Il y a aussi un autre lieu où l’on réfléchit : au Vatican ! Ça travaille, y compris dans la contradiction, mais ils bossent. L’Église, avec sa dimension universelle, sait écouter la voix des plus pauvres car ils ont des remontées du terrain, d’Afrique, d’Asie… Après le pape, qui vient d’Amérique du Sud, qui a connu une société pauvre et la dictature, peut écrire des textes comme « Tous frères » ou « Laudato Si ». Ils ont une pensée écologique et une critique du capitalisme, ils ont une vision du monde. Qu’on soit d’accord ou pas avec eux, il faut leur reconnaître ça.

Vous êtes passé par le Parti communiste et Europe écologie. Quel est votre regard sur ces engagements ?

Le problème des Verts est que leur bureaucratisation tue tout. 2000 personnes tiennent tout et ne veulent pas lâcher. Et pire, ils ne veulent pas penser. Ce cocktail est mortel pour les appareils. Pourtant tout le monde voit bien que la question de l’écologie est centrale. Le communisme tel qu’on l’a connu au niveau organique est mort.

Mais l’idée communiste a-t-elle encore quelque chose à nous dire ?

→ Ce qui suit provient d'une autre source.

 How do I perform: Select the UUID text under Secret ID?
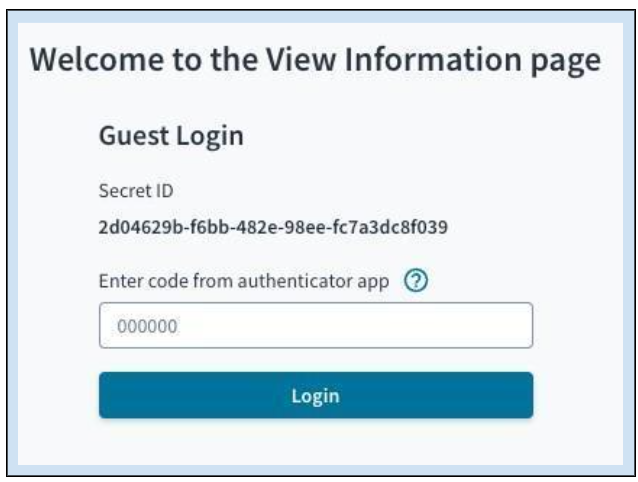[x=272, y=227]
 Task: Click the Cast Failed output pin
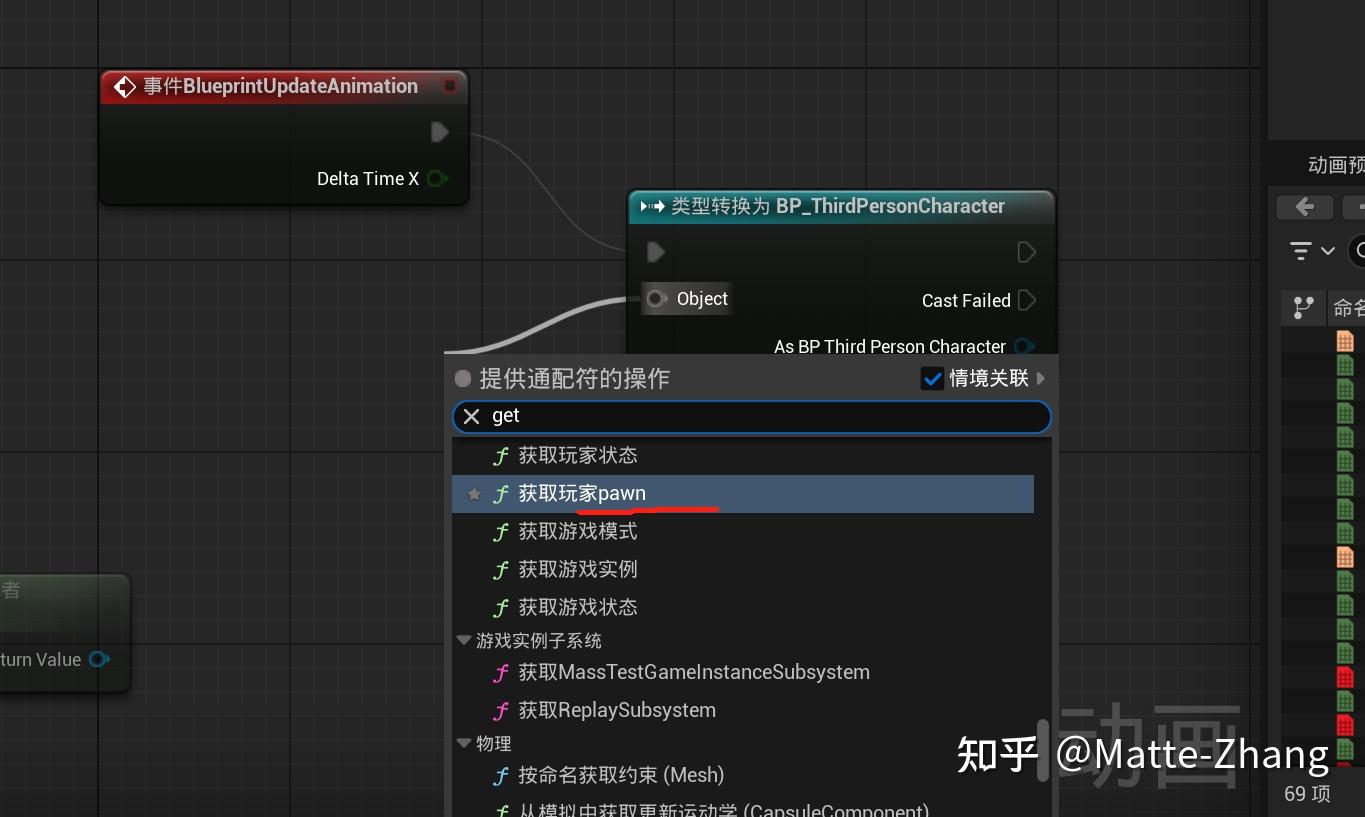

La question d’un monde égalitaire, d’un en-commun partagé, d’un monde où chacun a sa place est vraiment d’actualité. Et le partage des richesses est lié à l’en-commun. Ensuite, une forme de rapport de classes est toujours actuelle. Il a juste évolué. Le monde ouvrier a disparu mais on a les nouveaux prolétaires. Le problème avec le capitalisme financier est que la masse des capitalistes, c’est moi, c’est vous. Avec les différents fonds pour la santé ou le vieillissement, avec la masse des produits financiers, chacun est son auto-esclave. Il faut comprendre ce qui nous exploite, même si c’est nous-mêmes. Il est urgent de travailler pour redéfinir une République écologique et sociale.